Clever passwords can thwart cyber-thieves - Word&Way

Clever passwords can thwart cyber-thieves

Recently the photo-sharing and slideshow site Rockyou.com was hacked, divulging 32 million passwords. The privacy breach was bad enough, but a study of the passwords by data security company Imperva was even more disturbing.

Imperva discovered the five most common passwords were 123456, 12345, 123456789, Password and iloveyou.

In The Last Theorem, authors Arthur C. Clarke and Frederik Pohl relate the story of Ranjit Subramanian, a student determined to use a vacationing professor’s academic Internet account. He succeeded by researching the man’s life, looking through his trash and using a program to try different password permutations.

Cyber-thieves use the same techniques. Their two most common methods are password recognition to fool a computer and brute force — repeated combination character attempts.

We use passwords to register, access our funds, secure private documents and identify our accounts. It’s important to make passwords as strong as possible — and that you can still remember!

Don’t use a word — even if misspelled or spelled backwards. Don’t use a sequence or repeated character. Don’t create them from personal information, such as a name, pet or birthday. Don’t use adjacent keyboard characters, such as qwerty.

Use a variety of passwords for different places. But store them in a secure place, not on your computer or underneath your keyboard. Even better, store a clue rather than the password itself.

Protect them from others. Don’t provide a password by e-mail to a possible scam artist, and don’t share with people, such as children, who might tell others. When possible, avoid using a password on another computer. Some browsers remember passwords, and public computers could have spyware installed to capture keystrokes.

What do you do?

Make them long — at least 8 characters. Once passwords reach 15 characters, Windows does not store the hashers (representations) the same way in system files.

Think of a favorite verse, quote or movie line and use the first letter from each word.
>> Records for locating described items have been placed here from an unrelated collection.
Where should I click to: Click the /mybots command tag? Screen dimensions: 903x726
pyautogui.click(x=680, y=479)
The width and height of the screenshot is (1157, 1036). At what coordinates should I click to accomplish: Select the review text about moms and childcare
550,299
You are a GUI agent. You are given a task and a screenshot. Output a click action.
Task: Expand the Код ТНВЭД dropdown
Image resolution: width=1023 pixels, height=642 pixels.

For example, Psalm 122:1 (“I was glad when they said unto me…”) becomes Iwgwtsumlugithotl.

Create them from all parts of the keyboard, including numbers, capital letters and punctuation, sometimes called Leetspeak. So “greatpassword” becomes “gr3@t#pAssvv0rD.”
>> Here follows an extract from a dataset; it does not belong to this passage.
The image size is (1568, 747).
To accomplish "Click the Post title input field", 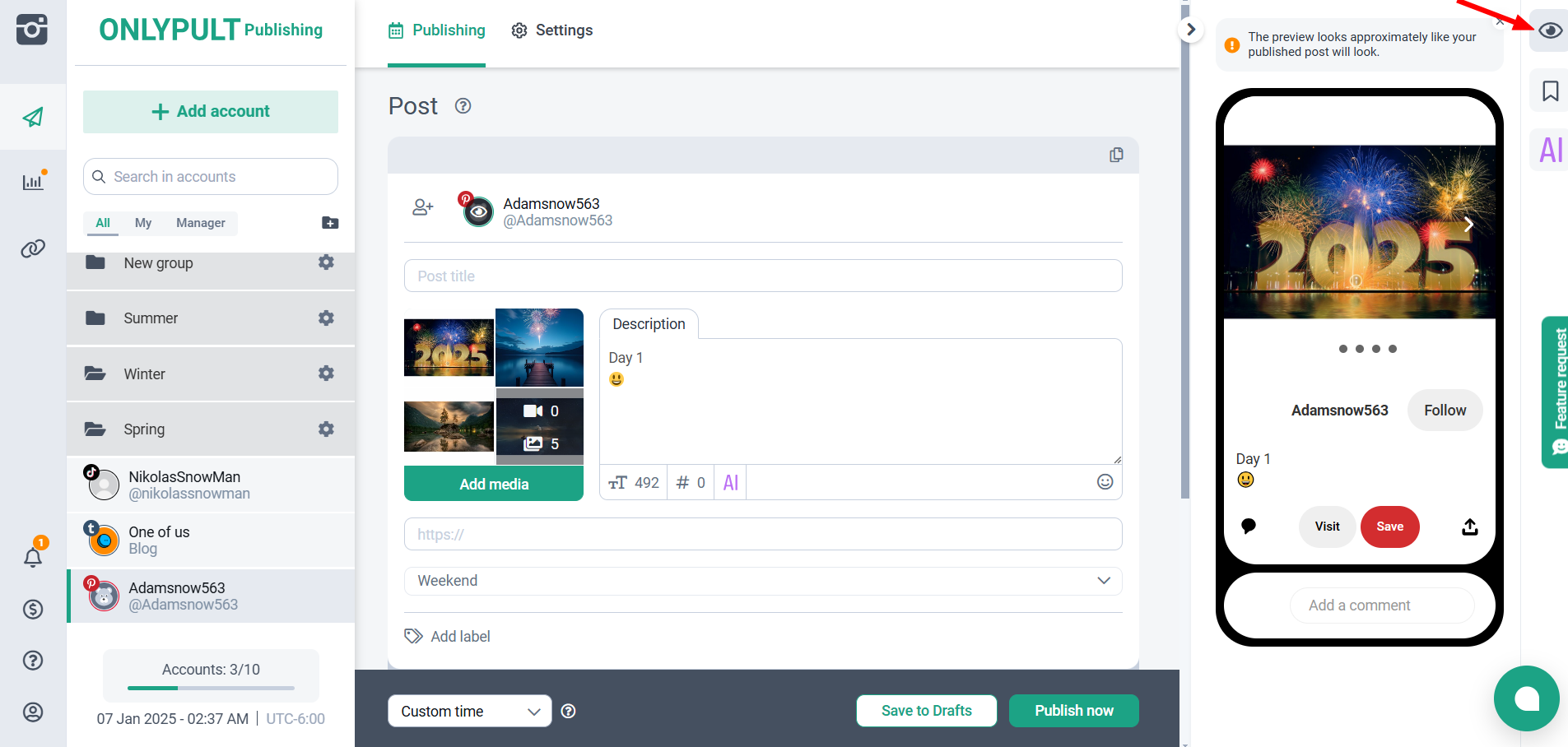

Programs are available to help you. Analyze your password strength with a checker such as Microsoft’s (tinyurl.com/microsoftpasscheck ). Download the free Password Generator (tucows.com/preview/341069 ) or use Mac OS X’s built-in Password Assistant. Utilize a free password management tool such as KeePass (keepass.info ). The Firefox browser has a password manager and allows you to use a master password (Tools>Options>Security).
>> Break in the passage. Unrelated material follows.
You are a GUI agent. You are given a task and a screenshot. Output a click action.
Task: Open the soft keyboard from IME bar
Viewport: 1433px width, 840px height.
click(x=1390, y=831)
Keeping your secrets secret can protect yourself, your family, business and even your church. Taking a few seconds to change your habits now can save you many headaches down the road.

Additional links to check out include:

Microsoft: Create strong passwords (www.microsoft.com/protect/fraud/passwords/create.aspx)

About.com: How to create a good password (netforbeginners.about.com/od/hacking101/a/password.htm)

Leetspeak and the unbreakable password (computersight.com/communication-networks/security/leetspeak-and-the-unbreakable-password-encryption-that-is-nearly-impossible-to-break/)

Makeuseof: How To Create Strong Passwords That You Can Remember Easily (www.makeuseof.com/tag/how-to-create-strong-password-that-you-can-remember-easily)

Protect your PIN, protect your money (www.interac.ca/consumers/security_protect.php)

Most common passwords from three databases (blog.jimmyr.com/Password_analysis_of_databases_that_were_hacked_28_2009.php)

Ken Satterfield is Word&Way's advertising/marketing coordinator and a former media specialist.